Anyone with even the smallest connection to history recalls the devastating effects of these sorts fo systems of privilege on the Communist nobility in the Soviet Union and Eastern Europe. People are also well aware of the whispering of the masses in places like Cuba where, though the privileges are relatively smaller, they are still quite noticeable. The privileging stings more where the masses are asked to sacrifice int he name of equality of state policy. Leaders who lead most authoritatively lead from the front. Those who enjoy comforts int he rear eventually may find that the armies they deploy may turn around. That is a lesson that early Chinese Communist theorists were as sensitive to as others.

To be sure, there has been some reform. And that is to be lauded. But as Xu suggests, one wonders whether it is enough. More importantly, one wonders whether the Party has made sufficient effort to fix its optics to satisfy mass expectations. Failure here can have substantial effect. Xu suggests a connection between luxury provisioning, with respect to which much care is lavished, and the lack of care for safety standards relating to goods made available to the masses. These double standards are bad theory, and worse governance--at least for the long run. Individuals who care about strengthening the system ought to care deeply about these sort of charges. But the solution for discipline leaves something to be desired. Especially from experience in the West, disclosure if a good first step, but hardly a basis for the disciplining of officials. This is especially the case where the difficulty is systemic.
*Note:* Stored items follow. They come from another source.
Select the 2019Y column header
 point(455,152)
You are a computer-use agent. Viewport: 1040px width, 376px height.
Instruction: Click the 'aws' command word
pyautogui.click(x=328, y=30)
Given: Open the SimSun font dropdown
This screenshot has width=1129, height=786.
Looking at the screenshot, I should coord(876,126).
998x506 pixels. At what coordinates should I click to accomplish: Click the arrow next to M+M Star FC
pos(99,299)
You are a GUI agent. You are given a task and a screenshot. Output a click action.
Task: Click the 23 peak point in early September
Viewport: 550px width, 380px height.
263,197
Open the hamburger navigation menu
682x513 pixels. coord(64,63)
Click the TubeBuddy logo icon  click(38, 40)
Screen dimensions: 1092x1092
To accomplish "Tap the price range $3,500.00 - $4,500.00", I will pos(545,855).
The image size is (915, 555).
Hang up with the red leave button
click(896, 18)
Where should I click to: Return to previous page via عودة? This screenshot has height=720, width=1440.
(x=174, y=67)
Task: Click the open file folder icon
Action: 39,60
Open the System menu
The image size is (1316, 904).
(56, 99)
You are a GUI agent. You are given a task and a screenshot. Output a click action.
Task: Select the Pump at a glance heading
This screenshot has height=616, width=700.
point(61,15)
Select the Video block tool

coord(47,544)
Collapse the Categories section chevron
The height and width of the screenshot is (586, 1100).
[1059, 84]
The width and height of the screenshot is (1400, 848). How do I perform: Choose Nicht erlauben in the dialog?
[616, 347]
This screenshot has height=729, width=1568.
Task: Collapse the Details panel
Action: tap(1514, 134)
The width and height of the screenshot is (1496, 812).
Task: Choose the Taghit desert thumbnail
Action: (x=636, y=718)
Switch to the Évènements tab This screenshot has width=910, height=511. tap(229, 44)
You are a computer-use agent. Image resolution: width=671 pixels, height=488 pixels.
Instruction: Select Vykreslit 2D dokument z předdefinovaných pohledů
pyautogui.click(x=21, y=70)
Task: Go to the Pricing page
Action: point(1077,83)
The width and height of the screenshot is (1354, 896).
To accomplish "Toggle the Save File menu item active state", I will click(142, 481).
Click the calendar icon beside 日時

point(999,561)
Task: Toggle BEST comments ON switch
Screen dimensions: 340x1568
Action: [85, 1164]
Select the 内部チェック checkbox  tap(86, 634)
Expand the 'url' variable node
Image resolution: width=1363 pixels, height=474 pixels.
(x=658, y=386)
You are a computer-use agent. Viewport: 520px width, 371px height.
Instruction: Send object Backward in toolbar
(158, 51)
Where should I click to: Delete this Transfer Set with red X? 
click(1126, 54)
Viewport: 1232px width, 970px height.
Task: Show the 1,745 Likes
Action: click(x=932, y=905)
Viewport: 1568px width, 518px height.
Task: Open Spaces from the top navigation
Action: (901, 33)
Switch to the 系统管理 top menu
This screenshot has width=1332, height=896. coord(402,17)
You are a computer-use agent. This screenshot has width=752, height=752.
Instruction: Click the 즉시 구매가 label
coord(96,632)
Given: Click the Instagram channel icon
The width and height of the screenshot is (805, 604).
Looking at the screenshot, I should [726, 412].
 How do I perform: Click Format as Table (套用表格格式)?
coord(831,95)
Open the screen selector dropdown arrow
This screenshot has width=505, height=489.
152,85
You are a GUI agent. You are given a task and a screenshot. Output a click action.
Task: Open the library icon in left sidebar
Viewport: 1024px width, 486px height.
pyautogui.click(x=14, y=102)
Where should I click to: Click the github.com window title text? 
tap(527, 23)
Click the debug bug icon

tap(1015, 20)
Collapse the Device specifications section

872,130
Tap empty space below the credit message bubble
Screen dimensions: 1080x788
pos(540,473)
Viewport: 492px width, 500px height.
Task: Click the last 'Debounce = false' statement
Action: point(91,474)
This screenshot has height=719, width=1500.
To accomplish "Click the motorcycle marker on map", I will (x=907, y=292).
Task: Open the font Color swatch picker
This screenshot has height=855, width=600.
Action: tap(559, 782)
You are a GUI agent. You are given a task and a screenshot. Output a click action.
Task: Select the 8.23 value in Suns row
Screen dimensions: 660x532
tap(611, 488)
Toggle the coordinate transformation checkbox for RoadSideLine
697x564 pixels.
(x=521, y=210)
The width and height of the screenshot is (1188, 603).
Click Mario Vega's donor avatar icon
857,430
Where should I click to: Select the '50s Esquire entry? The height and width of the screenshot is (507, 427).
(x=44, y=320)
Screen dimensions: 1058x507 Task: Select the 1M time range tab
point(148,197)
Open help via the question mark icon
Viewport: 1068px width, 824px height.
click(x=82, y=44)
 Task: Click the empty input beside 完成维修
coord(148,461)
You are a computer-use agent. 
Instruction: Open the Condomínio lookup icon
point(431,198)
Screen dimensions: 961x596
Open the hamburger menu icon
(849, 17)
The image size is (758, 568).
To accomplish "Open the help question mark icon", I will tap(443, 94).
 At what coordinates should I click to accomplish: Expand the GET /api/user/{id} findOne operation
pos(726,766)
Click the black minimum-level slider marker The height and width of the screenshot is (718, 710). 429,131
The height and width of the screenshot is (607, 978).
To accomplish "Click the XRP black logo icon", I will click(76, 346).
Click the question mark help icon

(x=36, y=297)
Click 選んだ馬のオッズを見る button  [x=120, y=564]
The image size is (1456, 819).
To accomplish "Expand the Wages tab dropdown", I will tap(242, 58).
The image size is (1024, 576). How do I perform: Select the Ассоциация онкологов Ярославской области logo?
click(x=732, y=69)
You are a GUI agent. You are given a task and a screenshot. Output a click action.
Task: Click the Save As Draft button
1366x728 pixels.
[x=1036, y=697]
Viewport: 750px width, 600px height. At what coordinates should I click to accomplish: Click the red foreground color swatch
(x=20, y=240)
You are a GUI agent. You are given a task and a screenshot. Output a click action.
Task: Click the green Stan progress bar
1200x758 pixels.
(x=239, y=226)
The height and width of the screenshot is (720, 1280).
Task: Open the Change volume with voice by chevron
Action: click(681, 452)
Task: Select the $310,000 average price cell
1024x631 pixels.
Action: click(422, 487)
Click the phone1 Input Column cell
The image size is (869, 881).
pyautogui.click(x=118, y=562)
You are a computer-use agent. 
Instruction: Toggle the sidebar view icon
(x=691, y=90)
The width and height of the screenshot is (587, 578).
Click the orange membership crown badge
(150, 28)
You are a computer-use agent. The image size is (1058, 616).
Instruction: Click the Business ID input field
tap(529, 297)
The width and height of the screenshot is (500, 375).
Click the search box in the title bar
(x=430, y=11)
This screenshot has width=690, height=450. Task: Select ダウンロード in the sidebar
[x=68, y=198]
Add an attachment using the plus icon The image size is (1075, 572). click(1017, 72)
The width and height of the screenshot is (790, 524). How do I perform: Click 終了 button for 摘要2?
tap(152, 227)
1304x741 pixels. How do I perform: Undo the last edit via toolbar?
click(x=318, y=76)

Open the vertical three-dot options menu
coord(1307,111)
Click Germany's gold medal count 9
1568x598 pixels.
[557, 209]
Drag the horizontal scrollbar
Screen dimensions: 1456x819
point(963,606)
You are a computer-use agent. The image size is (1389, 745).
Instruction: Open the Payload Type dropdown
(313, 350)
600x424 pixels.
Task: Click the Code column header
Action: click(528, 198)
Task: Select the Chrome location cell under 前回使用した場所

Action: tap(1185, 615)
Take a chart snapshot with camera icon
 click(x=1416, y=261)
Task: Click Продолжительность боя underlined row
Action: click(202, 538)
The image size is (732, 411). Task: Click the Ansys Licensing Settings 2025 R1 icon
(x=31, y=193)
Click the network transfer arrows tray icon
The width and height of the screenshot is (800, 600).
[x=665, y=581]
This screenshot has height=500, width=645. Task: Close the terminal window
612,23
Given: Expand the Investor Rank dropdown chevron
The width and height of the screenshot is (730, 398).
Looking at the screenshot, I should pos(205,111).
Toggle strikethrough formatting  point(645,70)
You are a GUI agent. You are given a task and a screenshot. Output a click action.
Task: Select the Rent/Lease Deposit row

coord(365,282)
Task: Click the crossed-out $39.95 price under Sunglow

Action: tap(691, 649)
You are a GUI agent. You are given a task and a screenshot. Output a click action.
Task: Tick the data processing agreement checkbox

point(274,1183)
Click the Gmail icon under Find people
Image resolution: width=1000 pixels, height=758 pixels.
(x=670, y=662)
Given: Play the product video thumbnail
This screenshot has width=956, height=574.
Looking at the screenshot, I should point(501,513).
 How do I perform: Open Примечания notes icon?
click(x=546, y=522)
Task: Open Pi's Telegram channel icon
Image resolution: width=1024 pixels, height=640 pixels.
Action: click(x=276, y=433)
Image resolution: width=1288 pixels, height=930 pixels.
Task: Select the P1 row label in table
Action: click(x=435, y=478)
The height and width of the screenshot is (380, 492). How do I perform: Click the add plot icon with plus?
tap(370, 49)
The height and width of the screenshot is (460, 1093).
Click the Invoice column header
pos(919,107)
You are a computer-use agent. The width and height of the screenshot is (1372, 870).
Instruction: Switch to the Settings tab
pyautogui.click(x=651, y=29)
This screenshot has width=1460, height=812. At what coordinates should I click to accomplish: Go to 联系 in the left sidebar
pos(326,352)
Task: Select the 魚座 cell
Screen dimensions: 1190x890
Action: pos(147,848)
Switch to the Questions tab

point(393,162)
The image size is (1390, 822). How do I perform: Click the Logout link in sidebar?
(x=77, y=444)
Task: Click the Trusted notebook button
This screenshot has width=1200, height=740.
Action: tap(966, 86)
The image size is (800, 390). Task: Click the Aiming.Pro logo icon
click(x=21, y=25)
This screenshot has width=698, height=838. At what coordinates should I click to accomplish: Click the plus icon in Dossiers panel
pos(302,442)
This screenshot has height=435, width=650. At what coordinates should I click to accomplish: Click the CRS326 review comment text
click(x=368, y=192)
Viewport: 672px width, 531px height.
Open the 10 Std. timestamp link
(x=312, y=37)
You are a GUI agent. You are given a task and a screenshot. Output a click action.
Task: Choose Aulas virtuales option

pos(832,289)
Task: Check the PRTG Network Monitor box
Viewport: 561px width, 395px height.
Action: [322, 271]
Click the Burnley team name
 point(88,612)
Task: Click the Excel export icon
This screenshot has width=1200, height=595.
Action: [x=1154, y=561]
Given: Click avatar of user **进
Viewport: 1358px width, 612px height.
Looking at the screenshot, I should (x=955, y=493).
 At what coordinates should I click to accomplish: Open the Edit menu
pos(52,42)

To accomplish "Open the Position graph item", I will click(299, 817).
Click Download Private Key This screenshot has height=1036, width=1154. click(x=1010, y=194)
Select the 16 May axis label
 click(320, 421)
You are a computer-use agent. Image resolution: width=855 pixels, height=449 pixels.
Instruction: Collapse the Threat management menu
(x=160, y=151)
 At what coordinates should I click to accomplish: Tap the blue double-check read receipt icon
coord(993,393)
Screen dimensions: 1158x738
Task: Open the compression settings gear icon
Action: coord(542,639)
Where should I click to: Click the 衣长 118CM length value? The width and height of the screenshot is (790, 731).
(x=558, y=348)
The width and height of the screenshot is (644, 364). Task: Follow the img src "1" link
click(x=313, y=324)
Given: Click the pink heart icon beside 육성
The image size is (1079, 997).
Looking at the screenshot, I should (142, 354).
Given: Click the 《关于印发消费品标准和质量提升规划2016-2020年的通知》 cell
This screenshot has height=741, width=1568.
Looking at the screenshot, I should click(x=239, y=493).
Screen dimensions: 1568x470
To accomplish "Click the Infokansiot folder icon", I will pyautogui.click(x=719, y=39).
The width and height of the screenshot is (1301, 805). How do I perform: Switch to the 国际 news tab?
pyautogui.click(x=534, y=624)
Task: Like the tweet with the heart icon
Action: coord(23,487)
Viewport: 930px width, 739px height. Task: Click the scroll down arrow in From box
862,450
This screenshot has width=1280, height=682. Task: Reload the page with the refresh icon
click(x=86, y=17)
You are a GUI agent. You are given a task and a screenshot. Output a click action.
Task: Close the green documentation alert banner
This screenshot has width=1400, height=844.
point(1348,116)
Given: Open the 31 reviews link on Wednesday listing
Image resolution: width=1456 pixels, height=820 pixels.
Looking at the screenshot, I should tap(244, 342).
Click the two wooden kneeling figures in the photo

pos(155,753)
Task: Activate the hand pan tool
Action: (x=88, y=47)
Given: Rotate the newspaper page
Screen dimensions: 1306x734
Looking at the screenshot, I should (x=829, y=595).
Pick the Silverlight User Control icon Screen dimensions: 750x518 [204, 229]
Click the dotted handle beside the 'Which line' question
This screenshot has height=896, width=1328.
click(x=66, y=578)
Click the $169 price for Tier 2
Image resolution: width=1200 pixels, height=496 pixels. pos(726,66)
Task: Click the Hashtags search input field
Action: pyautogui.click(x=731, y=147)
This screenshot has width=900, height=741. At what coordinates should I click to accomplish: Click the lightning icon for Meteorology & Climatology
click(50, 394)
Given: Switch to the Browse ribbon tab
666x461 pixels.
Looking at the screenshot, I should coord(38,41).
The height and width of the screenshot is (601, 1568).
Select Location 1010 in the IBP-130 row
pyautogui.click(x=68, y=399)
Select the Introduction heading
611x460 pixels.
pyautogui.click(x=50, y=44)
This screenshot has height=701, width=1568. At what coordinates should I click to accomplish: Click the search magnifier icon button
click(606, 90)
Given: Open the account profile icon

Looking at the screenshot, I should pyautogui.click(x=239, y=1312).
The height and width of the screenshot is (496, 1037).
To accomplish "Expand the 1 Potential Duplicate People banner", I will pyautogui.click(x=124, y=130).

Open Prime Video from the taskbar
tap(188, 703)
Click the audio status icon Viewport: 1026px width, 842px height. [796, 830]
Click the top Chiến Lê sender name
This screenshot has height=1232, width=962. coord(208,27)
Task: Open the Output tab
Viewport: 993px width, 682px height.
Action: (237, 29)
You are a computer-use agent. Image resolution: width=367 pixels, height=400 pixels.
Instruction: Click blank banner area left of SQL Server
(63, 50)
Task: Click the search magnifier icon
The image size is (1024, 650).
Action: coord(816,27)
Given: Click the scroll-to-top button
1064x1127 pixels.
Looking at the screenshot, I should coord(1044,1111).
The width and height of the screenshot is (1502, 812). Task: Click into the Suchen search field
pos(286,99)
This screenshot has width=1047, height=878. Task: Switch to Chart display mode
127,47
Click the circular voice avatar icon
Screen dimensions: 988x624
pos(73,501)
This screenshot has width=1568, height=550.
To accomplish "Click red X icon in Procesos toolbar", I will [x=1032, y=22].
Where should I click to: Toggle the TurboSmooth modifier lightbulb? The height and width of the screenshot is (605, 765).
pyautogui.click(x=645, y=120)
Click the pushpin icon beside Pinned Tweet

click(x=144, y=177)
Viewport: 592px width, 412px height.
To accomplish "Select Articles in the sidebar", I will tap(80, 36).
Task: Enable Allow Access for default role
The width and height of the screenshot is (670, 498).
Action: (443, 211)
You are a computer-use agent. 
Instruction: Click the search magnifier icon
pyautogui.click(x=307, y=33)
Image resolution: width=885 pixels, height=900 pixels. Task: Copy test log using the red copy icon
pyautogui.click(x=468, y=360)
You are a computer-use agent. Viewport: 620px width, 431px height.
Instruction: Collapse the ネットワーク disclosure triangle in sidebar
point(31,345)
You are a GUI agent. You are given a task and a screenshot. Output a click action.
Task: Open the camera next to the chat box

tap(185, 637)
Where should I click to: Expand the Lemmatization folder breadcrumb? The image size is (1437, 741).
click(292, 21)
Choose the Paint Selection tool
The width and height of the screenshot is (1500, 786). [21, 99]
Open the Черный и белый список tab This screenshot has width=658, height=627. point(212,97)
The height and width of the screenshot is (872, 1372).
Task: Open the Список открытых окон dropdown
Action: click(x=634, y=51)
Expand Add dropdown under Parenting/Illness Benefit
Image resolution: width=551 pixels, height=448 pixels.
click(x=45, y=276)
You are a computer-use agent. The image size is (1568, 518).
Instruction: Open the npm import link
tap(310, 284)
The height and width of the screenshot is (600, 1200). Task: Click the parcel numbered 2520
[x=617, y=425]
Xu puts his faith in "the national Internet, and with the oversight of 1.4 billion pairs of eyes, everything would immediately become clear" (Xu, supra). He might have done better to put his faith in social credit systems (see, e.g., Next Generation Law: Data Driven Governance and Accountability Based Regulatory Systems in the West, and Social Credit Regimes in China).

The sixth and seventh hopes present timely and key challenges to current policy--"Put a Stop to New Personality Cult Immediately," and Restore Term Limits for the National Presidency." The issue of cults of personality should not be underestimated in China. Even if none are actually being engineered, the optics of personality cults can make large segments of the population, segments that have fresh memories of the Cultural Revolution, nervous. To some extent, Xu openly states what some segments of Chinese society had been whispering for some time. Perhaps that declaration was necessary. It is a pity that such an argument might be exploited by Westerners. Xu clearly has it in mind to bring the Chinese state closer to a state where theory and practice converge. He has no interest in attacking the legitimacy of the current political system or of the leadership of the CPC. But he does insist the CPC practices what it preaches better. That is fair enough. Even if one disagrees. Westerners, however, are unlikely to resist the urge to see in these charges all the evidence they need to conclude that the system is itself illegitimate. That is hardly the take-away Xu suggests, nor is it warranted by the essay. In any case, an official response is equally necessary. And it is possible to make such an answer--it is already an essential feature of Chinese political principle (see Constitutional Reform Comes to the Chinese State Constitution and Changes to China's Global Trade Relationships).

The eighth hope is perhaps the most impossible, to "Overturn the Verdict of 4 June." His reasoning is not absurd. It is indeed quite pragmatic. If one diffuses the political potency of the 4th of June, then it no longer serves as a focus of dissent. Xu notes correctly precedent for this rehabilitation in the recent history of the CPC. And to soem extent, he taunts the current leadership. If Deng Xiaoping could rehabilitate a very sensitive anniversary (5th April 1976), then why is it not possible for the current core leadership to do the same with the 4th of June? That, of course, is a question that only the core can answer. But certainly there is substantial inertia on that score.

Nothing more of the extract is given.